Tim Berners-Lee proposed the architecture of what became known as the World Wide Web. He created the first web server, web browser, and webpage on his computer at the CERN physics research lab in 1990. In 1991, he announced his creation on the alt.hypertext newsgroup, marking the moment the Web was first made public.
The system we know today as "the Web" consists of several components:
- The HTTP protocol governs data transfer between a server and a client.
- To access a Web component, a client supplies a unique universal identifier, called a URL (uniform resource location) or URI (uniform resource identifier) (formally called Universal Document Identifier (UDI)).
- HTML (hypertext markup language) is the most common format for publishing web documents.

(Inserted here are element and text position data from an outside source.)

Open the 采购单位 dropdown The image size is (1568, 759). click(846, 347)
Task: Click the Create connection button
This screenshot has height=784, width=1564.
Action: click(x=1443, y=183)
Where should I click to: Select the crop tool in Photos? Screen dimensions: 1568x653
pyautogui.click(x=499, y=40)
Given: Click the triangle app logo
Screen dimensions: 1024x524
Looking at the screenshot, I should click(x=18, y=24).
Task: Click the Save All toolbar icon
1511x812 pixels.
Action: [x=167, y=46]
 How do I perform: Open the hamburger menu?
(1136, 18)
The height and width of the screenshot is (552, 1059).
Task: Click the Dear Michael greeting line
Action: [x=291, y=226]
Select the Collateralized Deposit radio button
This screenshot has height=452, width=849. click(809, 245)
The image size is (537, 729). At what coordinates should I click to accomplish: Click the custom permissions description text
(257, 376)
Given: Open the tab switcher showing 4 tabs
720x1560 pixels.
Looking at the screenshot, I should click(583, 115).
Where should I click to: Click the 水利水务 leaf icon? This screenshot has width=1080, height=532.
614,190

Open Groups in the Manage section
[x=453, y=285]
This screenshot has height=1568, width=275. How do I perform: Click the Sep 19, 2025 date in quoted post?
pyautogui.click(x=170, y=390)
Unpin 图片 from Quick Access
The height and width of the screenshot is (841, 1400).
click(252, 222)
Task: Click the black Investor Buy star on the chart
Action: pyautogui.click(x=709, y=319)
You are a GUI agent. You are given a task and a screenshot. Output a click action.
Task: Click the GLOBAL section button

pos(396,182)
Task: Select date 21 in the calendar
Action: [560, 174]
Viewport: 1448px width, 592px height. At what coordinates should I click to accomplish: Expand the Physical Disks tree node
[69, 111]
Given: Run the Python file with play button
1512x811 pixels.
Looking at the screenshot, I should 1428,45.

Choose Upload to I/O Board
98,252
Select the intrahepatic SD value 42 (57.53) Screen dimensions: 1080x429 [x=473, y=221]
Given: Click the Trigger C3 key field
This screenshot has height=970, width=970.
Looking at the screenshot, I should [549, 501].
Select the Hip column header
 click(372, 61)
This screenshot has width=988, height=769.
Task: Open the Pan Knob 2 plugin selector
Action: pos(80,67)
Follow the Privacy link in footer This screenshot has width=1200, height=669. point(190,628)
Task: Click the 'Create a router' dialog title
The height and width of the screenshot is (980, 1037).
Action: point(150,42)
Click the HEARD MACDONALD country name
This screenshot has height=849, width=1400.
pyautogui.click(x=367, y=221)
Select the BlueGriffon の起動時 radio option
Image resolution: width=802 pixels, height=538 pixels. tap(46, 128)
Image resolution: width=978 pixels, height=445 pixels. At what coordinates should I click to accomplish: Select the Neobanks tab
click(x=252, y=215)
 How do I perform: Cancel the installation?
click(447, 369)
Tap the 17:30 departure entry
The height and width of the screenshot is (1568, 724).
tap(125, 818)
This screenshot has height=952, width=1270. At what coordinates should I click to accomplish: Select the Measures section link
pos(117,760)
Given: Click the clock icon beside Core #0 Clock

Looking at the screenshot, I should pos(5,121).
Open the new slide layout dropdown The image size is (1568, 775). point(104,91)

Linking, or connecting resources through hyperlinks, is a defining concept of the Web, aiding its identity as a collection of connected documents.
Soon after inventing the Web, Tim Berners-Lee founded the W3C (World Wide Web Consortium) to standardize and develop the Web further. This consortium consists of core Web interest groups, such as web browser developers, government entities, researchers, and universities. Its mission includes education and outreach.